** START OF LISTED ENTRIES **

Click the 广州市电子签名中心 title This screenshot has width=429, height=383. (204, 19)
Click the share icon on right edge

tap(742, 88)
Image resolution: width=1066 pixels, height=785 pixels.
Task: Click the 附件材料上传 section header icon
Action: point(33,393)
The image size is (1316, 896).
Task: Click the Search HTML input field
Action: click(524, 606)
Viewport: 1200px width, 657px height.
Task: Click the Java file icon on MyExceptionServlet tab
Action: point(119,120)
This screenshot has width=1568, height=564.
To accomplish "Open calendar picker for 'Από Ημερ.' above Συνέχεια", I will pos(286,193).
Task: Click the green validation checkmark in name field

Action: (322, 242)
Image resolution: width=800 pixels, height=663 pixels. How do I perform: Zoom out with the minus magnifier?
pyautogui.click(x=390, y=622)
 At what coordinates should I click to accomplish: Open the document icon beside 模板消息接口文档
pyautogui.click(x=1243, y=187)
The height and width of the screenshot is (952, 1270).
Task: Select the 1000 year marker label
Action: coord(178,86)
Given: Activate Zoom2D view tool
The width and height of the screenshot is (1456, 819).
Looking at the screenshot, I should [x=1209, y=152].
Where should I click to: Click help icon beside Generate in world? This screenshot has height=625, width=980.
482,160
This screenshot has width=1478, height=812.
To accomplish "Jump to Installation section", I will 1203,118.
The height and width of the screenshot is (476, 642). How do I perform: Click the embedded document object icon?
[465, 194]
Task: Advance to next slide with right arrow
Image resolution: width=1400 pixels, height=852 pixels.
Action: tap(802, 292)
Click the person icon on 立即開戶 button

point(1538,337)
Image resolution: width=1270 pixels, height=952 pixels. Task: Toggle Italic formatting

** END OF LISTED ENTRIES **

Repeat every line from the one holding "Task: Advance to next slide with right arrow" through the end of the items, inclusive, requests included. Increase each coordinate in the answers by 4.

-- EXERCISE RESPONSE --
Task: Advance to next slide with right arrow
Image resolution: width=1400 pixels, height=852 pixels.
Action: tap(806, 296)
Click the person icon on 立即開戶 button

point(1542,341)
Image resolution: width=1270 pixels, height=952 pixels. Task: Toggle Italic formatting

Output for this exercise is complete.